↓↓↓

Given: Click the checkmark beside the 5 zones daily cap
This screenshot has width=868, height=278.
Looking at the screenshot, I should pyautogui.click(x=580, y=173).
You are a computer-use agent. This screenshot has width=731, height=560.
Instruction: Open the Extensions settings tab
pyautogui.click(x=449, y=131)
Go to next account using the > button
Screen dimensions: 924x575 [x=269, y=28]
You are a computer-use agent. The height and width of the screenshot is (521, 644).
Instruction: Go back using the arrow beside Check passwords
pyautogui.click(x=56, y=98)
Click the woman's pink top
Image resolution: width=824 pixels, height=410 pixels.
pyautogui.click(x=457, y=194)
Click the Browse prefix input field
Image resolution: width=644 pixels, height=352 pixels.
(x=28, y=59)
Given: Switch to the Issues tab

↑↑↑
↓↓↓

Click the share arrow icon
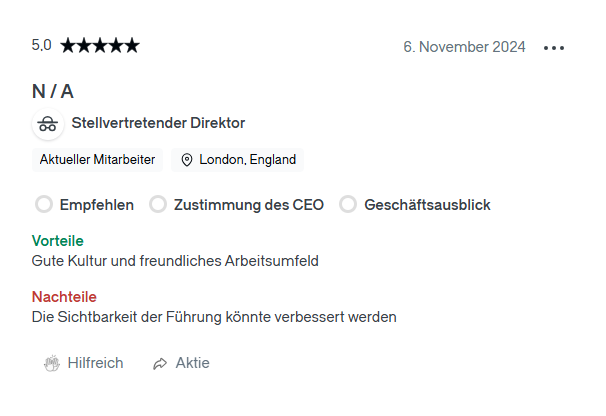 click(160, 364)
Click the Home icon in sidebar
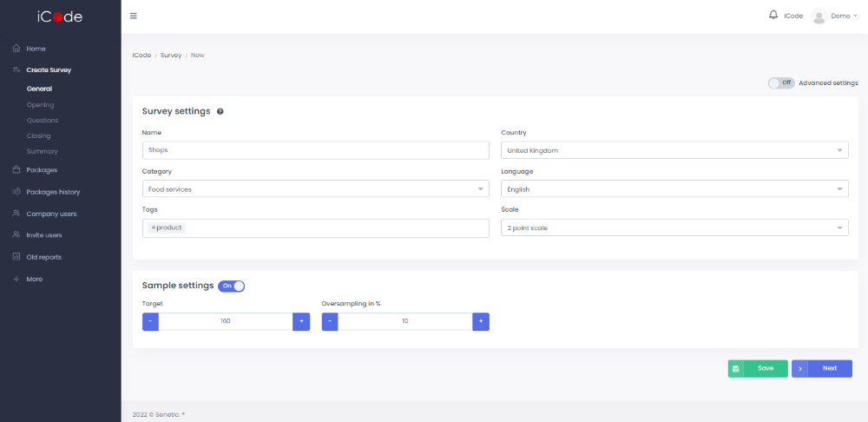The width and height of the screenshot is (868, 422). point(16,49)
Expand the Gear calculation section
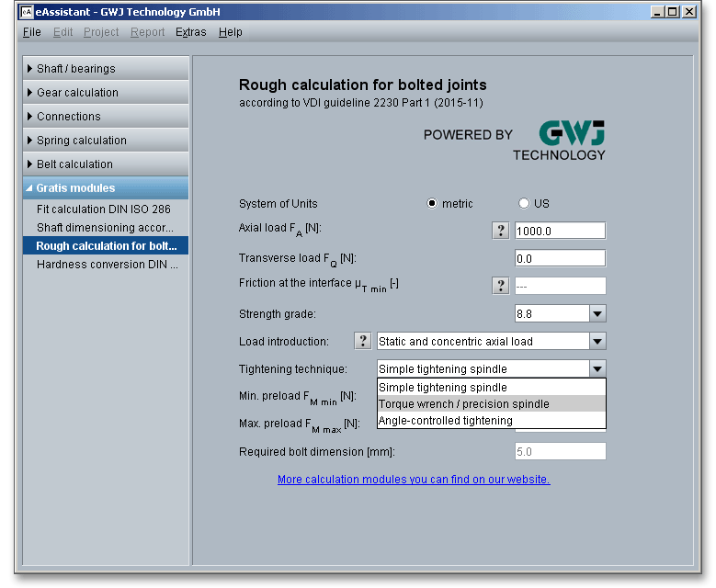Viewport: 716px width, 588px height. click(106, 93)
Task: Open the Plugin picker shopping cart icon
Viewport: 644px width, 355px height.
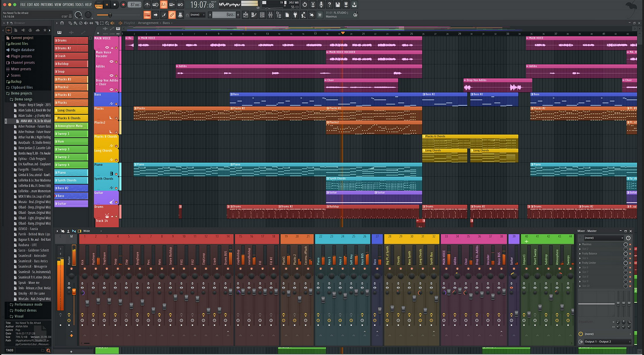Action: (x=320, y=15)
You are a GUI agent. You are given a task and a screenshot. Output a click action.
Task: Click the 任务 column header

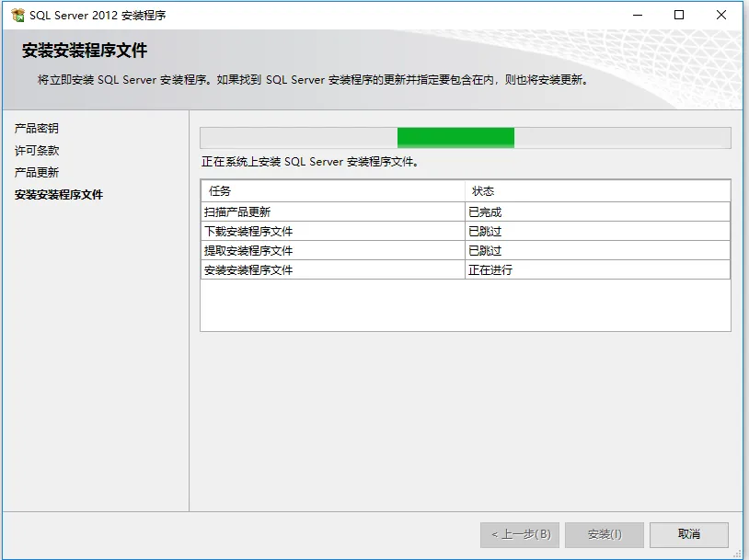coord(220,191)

↑↑↑

Work order
For this task, write out exactly the lines of the entries above, starting at the line with "Given: Click the" and ending at the line with "Given: Switch to the Issues tab", both included, and no others.

Solution to this task
Given: Click the checkmark beside the 5 zones daily cap
This screenshot has width=868, height=278.
Looking at the screenshot, I should pyautogui.click(x=580, y=173).
You are a computer-use agent. This screenshot has width=731, height=560.
Instruction: Open the Extensions settings tab
pyautogui.click(x=449, y=131)
Go to next account using the > button
Screen dimensions: 924x575 [x=269, y=28]
You are a computer-use agent. The height and width of the screenshot is (521, 644).
Instruction: Go back using the arrow beside Check passwords
pyautogui.click(x=56, y=98)
Click the woman's pink top
Image resolution: width=824 pixels, height=410 pixels.
pyautogui.click(x=457, y=194)
Click the Browse prefix input field
Image resolution: width=644 pixels, height=352 pixels.
(x=28, y=59)
Given: Switch to the Issues tab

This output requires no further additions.